New revelations. Documents from the Facebook Papers show the degree to which Facebook knew of extremist groups on its site trying to polarize American voters before the election. They also reveal that internal researchers had repeatedly determined how Facebook’s key features amplified toxic content on the platform.
“This was a known problem that we called out over 10 years ago but it dragged out for a long time,” said Alan Butler, EPIC’s executive director. He said he was glad Facebook had made the decision, but added that the protracted episode exemplified the need for more robust U.S. privacy protections.
“Every other modern democratic society and country has a data protection regulator,” Mr. Butler said. “The law is not well designed to address these problems. We need more clear legal rules and principles and a regulator that is actively looking into these issues day in and day out.”

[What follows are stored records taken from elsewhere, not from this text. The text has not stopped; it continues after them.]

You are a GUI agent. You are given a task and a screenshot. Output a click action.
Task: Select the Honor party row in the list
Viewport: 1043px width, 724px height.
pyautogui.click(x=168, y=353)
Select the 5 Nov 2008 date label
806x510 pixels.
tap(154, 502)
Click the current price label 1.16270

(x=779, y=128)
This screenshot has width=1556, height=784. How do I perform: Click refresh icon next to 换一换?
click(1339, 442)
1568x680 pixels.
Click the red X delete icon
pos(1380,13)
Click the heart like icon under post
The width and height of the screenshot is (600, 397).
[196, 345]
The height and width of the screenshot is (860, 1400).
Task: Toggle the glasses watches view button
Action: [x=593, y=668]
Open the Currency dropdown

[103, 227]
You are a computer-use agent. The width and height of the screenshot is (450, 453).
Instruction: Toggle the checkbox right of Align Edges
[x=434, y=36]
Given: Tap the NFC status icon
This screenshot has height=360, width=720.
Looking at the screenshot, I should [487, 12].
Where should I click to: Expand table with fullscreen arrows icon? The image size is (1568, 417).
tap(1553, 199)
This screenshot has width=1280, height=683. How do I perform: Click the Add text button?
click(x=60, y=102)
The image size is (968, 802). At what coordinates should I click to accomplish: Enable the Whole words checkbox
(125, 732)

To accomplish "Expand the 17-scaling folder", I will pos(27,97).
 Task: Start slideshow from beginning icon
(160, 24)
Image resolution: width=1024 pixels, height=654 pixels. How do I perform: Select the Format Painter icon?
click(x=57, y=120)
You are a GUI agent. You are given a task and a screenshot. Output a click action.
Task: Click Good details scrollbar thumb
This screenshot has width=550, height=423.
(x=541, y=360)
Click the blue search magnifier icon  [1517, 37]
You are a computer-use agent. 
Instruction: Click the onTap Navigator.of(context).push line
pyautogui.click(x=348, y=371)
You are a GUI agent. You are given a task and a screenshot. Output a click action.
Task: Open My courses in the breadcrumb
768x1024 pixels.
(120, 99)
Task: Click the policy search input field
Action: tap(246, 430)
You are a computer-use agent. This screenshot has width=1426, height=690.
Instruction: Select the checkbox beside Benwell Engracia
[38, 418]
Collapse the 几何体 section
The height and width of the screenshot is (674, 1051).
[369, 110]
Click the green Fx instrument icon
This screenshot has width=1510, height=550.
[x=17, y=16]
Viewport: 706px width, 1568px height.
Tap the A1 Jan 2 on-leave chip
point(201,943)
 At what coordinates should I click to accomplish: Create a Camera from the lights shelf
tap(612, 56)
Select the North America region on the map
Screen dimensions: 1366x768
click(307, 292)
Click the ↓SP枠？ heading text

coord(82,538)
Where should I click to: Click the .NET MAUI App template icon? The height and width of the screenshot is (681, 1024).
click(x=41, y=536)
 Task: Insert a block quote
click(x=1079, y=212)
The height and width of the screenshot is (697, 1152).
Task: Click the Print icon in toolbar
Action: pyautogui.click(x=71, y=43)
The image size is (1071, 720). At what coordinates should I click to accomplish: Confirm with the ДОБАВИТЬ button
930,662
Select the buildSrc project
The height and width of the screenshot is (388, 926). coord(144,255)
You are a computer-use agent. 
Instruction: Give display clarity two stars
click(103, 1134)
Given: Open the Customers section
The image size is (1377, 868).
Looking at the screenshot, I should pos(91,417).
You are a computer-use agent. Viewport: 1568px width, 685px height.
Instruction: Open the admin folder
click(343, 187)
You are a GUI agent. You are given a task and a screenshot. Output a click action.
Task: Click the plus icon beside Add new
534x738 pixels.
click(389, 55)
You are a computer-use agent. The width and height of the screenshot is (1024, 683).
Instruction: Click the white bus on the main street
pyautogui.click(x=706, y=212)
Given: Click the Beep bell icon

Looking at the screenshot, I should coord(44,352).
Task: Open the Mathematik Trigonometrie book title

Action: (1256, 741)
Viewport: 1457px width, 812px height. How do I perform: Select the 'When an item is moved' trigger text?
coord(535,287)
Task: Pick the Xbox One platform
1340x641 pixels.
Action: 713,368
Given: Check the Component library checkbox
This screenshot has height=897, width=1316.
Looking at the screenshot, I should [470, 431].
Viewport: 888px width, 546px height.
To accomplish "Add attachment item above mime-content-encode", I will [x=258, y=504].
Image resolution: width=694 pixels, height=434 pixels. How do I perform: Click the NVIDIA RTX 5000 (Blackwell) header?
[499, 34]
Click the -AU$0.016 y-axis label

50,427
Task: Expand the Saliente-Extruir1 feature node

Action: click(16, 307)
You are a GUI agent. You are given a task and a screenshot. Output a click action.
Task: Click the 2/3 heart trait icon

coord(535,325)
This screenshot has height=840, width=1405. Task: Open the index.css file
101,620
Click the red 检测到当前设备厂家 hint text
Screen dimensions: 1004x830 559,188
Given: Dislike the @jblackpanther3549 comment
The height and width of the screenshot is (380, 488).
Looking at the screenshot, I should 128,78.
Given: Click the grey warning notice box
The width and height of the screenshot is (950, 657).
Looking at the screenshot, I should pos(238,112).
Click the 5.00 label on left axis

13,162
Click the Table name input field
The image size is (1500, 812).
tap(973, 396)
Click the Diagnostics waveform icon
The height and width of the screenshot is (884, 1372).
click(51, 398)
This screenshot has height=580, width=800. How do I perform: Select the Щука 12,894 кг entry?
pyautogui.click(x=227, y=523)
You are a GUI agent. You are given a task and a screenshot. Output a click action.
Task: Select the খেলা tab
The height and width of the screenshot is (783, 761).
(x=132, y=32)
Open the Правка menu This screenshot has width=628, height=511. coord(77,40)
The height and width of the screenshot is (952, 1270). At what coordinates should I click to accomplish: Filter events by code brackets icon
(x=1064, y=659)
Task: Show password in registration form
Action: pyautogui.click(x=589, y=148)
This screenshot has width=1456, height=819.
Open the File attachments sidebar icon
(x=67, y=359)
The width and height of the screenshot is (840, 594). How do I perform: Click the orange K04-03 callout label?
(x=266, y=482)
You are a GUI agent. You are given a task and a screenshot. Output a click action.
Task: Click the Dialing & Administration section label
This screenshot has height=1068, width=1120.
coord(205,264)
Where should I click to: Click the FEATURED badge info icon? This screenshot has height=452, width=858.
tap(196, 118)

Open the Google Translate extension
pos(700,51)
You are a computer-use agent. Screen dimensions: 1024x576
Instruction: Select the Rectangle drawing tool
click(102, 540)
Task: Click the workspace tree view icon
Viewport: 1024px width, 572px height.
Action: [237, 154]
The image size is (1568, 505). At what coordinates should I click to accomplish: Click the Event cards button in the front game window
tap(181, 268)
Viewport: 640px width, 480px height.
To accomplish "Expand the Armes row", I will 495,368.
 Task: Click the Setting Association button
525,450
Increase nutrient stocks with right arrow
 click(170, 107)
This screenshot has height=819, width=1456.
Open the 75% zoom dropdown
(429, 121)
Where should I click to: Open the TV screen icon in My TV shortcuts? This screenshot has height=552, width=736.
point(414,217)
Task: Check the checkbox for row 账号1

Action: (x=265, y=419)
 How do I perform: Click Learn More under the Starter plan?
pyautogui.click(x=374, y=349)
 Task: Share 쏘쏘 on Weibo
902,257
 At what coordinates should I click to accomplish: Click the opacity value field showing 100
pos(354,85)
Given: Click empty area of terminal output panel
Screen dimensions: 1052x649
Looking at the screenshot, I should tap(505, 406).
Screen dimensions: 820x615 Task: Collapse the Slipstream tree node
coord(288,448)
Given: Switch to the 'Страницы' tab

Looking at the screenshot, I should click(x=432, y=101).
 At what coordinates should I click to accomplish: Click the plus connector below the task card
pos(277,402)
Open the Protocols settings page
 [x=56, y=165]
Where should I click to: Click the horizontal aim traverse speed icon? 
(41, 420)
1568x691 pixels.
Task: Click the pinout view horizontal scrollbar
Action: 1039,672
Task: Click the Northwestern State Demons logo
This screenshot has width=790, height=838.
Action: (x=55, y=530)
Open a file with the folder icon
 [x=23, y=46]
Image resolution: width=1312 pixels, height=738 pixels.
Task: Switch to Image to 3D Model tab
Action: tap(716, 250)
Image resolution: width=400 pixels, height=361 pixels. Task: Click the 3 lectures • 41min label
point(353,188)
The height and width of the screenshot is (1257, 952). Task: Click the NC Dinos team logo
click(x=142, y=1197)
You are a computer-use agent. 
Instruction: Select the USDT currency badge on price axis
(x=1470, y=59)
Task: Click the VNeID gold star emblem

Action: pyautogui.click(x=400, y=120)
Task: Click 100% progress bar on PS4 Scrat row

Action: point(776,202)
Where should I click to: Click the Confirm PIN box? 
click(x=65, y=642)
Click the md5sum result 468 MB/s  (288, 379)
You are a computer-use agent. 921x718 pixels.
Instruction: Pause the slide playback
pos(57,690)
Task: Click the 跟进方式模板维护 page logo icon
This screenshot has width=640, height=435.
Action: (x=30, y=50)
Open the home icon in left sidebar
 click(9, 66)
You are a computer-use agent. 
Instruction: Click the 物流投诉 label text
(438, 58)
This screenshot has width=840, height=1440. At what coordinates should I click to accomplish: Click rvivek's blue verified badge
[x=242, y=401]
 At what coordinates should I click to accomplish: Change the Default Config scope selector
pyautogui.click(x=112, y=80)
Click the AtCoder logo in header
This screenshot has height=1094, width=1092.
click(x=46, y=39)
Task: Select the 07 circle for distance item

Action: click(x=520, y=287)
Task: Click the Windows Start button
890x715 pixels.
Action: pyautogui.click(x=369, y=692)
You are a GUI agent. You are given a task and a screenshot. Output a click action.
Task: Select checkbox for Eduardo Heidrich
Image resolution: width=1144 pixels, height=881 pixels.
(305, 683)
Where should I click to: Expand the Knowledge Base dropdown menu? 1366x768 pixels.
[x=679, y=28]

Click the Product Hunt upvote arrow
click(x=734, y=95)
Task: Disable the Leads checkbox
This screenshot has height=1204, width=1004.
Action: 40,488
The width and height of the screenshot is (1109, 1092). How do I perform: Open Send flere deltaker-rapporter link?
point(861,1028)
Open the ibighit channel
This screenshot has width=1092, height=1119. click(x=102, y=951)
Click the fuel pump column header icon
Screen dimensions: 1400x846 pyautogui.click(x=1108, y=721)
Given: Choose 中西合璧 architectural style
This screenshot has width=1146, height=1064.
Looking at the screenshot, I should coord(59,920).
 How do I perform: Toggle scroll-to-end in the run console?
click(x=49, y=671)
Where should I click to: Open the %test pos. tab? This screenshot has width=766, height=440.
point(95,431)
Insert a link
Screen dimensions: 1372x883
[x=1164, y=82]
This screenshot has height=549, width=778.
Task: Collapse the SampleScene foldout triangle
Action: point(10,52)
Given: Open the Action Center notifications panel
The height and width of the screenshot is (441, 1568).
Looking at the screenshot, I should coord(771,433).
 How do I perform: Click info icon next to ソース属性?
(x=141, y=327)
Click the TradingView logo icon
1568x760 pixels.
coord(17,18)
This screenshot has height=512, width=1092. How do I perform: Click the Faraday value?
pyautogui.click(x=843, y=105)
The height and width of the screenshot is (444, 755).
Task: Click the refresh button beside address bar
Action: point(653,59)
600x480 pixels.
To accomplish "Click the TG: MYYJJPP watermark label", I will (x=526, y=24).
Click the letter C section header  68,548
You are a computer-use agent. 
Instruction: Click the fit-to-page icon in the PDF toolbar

Mr. Butler also called for Facebook to do more to prevent its photos from being used to power other companies’ facial recognition systems, such as Clearview AI and PimEyes, start-ups that have scraped photos from the public web, including from Facebook and from its sister app, Instagram.
In Meta’s blog post, Mr. Pesenti wrote that facial recognition’s “long-term role in society needs to be debated in the open” and that the company “will continue engaging in that conversation and working with the civil society groups and regulators who are leading this discussion.”
Meta has discussed adding facial recognition capabilities to a future product. In an internal meeting in February, an employee asked if the company would let people “mark their faces as unsearchable” if future versions of a planned smart glasses device incorporated facial recognition technology, according to attendees. The meeting was first reported by BuzzFeed News.
In the meeting, Andrew Bosworth, a longtime company executive who will become Meta’s chief technology officer next year, told employees that facial recognition technology had real benefits but acknowledged its risks, according to attendees and his tweets. In September, the company introduced a pair of glasses with a camera, speakers and a computer processing chip in partnership with Ray-Ban; it did not include facial recognition capabilities.
“We’re having discussions externally and internally about the potential benefits and harms,” Mr. Grosse, the Meta spokesman, said. “We’re meeting with policymakers, civil society organizations and privacy advocates from around the world to fully understand their perspectives before introducing this type of technology into any future products.”